SARASOTA — The Sarasota County School Board unanimously approved a mutual separation agreement with its superintendent Tuesday, bringing to an end his employment with the district.
Superintendent Todd Bowden’s tenure with the district will end Dec. 31. The board plans to select an interim superintendent at a Dec. 10 meeting.
In the meantime, the district’s chief financial operating officer, Mitsi Corcoran, will fill the position.
A few names have been considered as potential candidates for interim superintendent, including former Superintendent Lori White and former Seminole County Superintendent Bill Vogel.
But the majority of the board seemed to lean toward Vogel during a morning workshop.
Even School Board member Eric Robinson, who showed strong support for White, said he was willing to meet with Vogel after noting that School Board members Jane Goodwin, Shirley Brown and Caroline Zucker were all keen on selecting someone who had not previously worked with the district.
Who will ultimately take the helm of the district remains to be decided. But the dire need for a change of leadership was evident.
During a contentious Nov. 5 meeting, dozens of community members demanded Bowden’s removal from the district. While many may be pleased with the board’s decision to approve the separation agreement, some have taken issue with the amount of money he will receive following his departure.
The mutual separation agreement states Bowden will be placed on paid leave until the end of the year. Starting in January 2020, the district will pay him 20 weeks salary, any unused leave time, plus $65,523 in legal fees.
Calls for Bowden’s resignation began soon after an investigative report revealed that he had failed to respond to sexual harassment allegations brought against former Chief Operating Officer Jeff Maultsby.
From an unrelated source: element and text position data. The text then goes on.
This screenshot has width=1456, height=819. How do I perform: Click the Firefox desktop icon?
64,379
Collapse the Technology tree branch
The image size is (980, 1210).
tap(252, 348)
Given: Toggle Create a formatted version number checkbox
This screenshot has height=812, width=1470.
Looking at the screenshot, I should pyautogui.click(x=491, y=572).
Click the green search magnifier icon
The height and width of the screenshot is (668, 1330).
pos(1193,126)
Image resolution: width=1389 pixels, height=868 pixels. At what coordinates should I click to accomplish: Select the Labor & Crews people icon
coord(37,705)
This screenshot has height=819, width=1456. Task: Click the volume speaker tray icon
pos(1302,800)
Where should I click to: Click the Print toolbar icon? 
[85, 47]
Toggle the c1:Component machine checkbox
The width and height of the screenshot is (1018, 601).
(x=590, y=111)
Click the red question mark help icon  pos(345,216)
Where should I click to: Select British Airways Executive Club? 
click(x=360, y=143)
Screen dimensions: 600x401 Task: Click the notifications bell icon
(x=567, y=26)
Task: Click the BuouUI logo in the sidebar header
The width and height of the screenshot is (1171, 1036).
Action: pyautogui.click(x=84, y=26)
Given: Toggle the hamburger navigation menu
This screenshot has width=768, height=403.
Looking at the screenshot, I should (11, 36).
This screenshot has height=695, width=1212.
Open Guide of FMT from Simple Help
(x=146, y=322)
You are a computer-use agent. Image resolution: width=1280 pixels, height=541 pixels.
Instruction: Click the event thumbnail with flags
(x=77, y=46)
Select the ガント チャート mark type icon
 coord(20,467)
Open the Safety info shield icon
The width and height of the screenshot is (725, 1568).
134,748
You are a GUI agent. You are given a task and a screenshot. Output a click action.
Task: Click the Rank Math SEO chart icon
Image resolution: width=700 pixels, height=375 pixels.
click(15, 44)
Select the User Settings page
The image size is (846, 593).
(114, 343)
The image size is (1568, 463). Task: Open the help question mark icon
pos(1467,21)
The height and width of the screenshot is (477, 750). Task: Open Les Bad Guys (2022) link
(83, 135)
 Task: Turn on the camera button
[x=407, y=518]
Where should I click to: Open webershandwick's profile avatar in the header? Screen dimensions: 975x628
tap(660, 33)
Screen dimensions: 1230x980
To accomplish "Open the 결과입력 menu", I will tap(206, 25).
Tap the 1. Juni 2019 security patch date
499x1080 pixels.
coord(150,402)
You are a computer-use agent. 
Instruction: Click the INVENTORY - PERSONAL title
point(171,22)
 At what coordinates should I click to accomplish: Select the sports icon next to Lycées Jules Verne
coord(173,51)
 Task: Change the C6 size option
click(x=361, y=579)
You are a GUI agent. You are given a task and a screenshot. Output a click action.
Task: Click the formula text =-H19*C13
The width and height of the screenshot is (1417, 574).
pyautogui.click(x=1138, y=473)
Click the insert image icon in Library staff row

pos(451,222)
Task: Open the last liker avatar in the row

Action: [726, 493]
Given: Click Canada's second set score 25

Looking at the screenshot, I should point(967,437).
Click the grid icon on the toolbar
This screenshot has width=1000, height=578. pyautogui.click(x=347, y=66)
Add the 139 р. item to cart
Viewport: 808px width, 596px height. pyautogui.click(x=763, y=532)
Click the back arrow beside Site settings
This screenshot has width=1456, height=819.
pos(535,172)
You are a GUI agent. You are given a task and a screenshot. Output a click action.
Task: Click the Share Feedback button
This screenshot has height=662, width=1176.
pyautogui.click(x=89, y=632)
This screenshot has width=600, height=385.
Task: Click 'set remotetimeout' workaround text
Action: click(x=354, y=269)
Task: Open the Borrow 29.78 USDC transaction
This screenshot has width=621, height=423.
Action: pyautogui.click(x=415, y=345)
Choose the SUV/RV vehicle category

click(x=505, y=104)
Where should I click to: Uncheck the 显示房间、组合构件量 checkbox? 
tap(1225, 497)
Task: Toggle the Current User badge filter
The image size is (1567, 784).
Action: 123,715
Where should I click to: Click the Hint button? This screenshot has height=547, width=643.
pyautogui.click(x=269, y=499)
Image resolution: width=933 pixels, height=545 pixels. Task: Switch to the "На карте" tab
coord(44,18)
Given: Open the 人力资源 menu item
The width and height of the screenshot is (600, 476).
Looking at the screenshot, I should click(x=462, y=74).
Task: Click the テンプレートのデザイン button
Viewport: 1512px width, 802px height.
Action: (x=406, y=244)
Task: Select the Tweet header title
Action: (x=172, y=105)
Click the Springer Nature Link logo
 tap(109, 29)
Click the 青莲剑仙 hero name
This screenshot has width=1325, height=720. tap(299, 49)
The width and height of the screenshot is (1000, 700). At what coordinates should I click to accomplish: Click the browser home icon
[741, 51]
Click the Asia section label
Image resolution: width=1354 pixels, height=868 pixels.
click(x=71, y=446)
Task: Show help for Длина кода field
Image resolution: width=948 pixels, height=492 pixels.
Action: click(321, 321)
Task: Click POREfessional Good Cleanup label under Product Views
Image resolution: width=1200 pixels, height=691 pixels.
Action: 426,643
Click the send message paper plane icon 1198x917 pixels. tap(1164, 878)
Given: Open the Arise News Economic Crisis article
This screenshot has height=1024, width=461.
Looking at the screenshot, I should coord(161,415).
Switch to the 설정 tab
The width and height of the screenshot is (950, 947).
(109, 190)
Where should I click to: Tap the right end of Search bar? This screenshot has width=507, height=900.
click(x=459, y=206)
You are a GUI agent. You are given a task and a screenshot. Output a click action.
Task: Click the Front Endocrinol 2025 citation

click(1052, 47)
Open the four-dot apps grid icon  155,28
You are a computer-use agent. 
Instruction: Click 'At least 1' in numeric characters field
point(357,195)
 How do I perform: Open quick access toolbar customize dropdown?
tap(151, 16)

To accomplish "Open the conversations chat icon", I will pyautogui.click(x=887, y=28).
Maultsby’s administrative assistant, Cheraina Bonner, accused him of sending her sexually suggestive text messages and creating a hostile work environment, all of which was confirmed in the report.
Bowden did not attend the meeting Tuesday. But the often-divided board all agreed that his removal was necessary.
Faith in the district has been shaken by the notable tension between certain board members, in addition to the long list of controversies that have involved the superintendent.
All five board members noted that they were committed to restoring public confidence.
“It is time to move on, it is time for healing,” Goodwin said. “I think this is the first step in doing that.”